The saying that correlation doesn’t prove causation definitely needs to be underlined in this domain. There are so many words in the language that a huge number of them will always correlate in largely accidental ways. More generally, it’s true that, in most cases, a graph of word frequency will not by itself tell us very much. You have to have some cultural context before the increasing frequency of “vampire” in the late twentieth century is going to mean anything at all to you. But of course, this is true of all historical evidence: no single poem or novel, in isolation, can tell us what was happening culturally around 1800. You need to compare different texts and authors from different social groups; it may be helpful to know that there was a revolution in France, and so on.

What puzzles me about humanistic disdain for the ngram viewer is that it often seems to presume that a piece of evidence must be legible in itself — naked and free of all context — in order to have any significance at all. If a graph doesn’t have a single determinate meaning, read from its face as easily as the value of a coin, then what is it good for? This critique seems to take hyper-positivism as a premise in order to refute a rather mild and contextual empiricism.

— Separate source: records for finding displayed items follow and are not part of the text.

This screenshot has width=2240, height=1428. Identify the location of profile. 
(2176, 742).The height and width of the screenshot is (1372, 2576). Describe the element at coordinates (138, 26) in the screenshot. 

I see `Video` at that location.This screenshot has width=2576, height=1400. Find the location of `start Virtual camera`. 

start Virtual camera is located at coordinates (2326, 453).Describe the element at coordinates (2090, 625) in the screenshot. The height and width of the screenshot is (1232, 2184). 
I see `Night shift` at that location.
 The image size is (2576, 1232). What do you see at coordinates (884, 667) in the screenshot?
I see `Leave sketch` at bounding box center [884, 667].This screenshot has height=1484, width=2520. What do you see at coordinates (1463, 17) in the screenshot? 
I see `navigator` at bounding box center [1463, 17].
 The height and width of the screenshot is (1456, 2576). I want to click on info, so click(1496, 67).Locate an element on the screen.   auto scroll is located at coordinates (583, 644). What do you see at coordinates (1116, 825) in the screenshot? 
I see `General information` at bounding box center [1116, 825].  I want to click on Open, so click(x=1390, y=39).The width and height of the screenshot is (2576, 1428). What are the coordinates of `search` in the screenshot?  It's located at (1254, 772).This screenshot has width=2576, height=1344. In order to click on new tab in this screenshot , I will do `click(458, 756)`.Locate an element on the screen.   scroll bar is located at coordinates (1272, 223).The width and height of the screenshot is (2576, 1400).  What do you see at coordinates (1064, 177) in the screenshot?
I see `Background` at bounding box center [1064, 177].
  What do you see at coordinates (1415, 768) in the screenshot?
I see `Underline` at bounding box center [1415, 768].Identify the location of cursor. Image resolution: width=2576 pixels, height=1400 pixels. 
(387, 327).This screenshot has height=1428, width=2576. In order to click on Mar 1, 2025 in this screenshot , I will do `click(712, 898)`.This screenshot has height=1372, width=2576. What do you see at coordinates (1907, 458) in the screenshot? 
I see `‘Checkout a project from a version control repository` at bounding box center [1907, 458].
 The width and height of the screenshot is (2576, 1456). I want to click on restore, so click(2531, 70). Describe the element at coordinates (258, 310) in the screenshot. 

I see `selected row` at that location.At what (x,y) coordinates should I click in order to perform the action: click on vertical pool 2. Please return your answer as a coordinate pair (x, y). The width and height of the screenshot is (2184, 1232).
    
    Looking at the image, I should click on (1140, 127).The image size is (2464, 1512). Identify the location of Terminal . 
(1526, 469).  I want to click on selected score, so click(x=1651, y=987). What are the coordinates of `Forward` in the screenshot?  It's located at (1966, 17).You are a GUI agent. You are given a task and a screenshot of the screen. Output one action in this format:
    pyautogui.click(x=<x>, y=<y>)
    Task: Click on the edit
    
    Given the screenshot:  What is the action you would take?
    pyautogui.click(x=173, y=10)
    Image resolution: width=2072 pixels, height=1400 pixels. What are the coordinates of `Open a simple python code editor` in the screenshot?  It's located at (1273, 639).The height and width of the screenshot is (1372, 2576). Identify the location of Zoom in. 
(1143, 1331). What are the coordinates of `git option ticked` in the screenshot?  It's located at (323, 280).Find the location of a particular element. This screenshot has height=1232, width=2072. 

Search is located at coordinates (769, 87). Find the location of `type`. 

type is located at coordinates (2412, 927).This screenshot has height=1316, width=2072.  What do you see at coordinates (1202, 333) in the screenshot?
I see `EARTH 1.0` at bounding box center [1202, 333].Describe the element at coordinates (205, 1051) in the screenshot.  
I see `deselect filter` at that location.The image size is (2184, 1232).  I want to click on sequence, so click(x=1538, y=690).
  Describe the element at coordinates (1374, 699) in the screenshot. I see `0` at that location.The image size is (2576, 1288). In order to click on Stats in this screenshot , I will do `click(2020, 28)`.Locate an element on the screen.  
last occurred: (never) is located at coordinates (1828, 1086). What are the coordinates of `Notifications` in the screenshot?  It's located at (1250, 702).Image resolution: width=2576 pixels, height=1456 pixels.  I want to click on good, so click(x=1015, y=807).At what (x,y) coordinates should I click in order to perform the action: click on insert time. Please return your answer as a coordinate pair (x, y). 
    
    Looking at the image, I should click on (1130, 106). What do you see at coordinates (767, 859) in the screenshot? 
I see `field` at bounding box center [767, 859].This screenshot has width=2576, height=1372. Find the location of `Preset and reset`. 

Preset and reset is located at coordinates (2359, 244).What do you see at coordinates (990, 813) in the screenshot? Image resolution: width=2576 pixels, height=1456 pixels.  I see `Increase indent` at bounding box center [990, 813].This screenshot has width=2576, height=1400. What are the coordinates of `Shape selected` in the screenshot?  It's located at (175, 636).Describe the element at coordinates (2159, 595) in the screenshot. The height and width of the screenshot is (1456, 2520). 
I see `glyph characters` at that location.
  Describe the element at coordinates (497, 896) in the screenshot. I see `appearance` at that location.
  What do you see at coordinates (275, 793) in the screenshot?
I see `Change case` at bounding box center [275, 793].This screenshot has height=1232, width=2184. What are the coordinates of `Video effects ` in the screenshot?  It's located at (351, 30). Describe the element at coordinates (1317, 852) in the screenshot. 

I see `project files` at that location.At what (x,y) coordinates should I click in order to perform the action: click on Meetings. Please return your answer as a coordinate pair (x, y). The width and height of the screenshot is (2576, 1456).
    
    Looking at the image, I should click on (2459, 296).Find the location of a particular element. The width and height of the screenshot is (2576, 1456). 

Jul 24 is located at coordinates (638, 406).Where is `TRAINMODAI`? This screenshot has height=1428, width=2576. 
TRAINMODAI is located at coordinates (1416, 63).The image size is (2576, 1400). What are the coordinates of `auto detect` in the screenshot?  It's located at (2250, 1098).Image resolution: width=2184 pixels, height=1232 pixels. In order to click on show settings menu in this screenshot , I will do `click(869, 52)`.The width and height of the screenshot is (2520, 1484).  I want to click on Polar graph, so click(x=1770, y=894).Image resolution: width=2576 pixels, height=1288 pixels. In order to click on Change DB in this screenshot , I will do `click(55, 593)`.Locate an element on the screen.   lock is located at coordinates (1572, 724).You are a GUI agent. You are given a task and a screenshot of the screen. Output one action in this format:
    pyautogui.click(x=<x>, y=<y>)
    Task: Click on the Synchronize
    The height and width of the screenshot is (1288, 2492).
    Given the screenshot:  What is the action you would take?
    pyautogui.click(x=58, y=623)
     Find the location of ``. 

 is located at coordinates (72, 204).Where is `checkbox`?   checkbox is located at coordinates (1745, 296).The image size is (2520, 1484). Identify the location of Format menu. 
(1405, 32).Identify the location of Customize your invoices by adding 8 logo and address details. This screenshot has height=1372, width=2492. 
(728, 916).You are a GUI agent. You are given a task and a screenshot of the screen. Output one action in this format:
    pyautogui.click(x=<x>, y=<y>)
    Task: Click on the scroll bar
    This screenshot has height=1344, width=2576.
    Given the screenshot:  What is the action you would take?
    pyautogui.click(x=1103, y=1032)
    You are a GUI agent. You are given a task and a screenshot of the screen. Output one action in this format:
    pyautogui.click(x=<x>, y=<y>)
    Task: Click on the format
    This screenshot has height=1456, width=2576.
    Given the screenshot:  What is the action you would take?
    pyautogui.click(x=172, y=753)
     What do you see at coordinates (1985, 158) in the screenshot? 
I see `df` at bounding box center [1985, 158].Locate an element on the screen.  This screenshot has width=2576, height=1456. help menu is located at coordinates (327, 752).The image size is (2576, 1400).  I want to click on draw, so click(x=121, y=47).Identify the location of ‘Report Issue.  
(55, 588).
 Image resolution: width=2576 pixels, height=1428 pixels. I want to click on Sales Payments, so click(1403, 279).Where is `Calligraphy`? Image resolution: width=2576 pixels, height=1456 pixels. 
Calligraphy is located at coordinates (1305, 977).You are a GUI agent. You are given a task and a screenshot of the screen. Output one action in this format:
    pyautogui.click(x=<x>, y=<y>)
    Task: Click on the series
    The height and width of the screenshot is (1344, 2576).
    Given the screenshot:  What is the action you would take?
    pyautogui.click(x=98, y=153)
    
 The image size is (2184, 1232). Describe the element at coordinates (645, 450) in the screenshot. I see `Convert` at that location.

In short, the evidence produced by Google’s new tool is imperfect. It will have to be interpreted sensitively, by people who understand how it was produced. And it will need to be supplemented by multiple kinds of context (literary, social, political), before it acquires much historical significance. But these things are also true of all the other forms of evidence humanists invoke.

It seems likely that humanists are reluctant to take this kind of evidence seriously not because they find it too loose and indeterminate, but because they fear that the superficial certainty of quantitative evidence will seduce people away from more difficult kinds of interpretation. This concern can easily be exaggerated. If an awareness of social history doesn’t prevent us from reading sensitively (and I don’t think it does), then the much weaker evidence provided by text-mining isn’t likely to do so either. I’m reminded of an observation Matt Yglesias made in a different (political) context: that people are in general liable to take “an unduly zero-sum view of human interactions.” Different kinds of evidence needn’t be construed as competitive; they might conceivably enrich each other.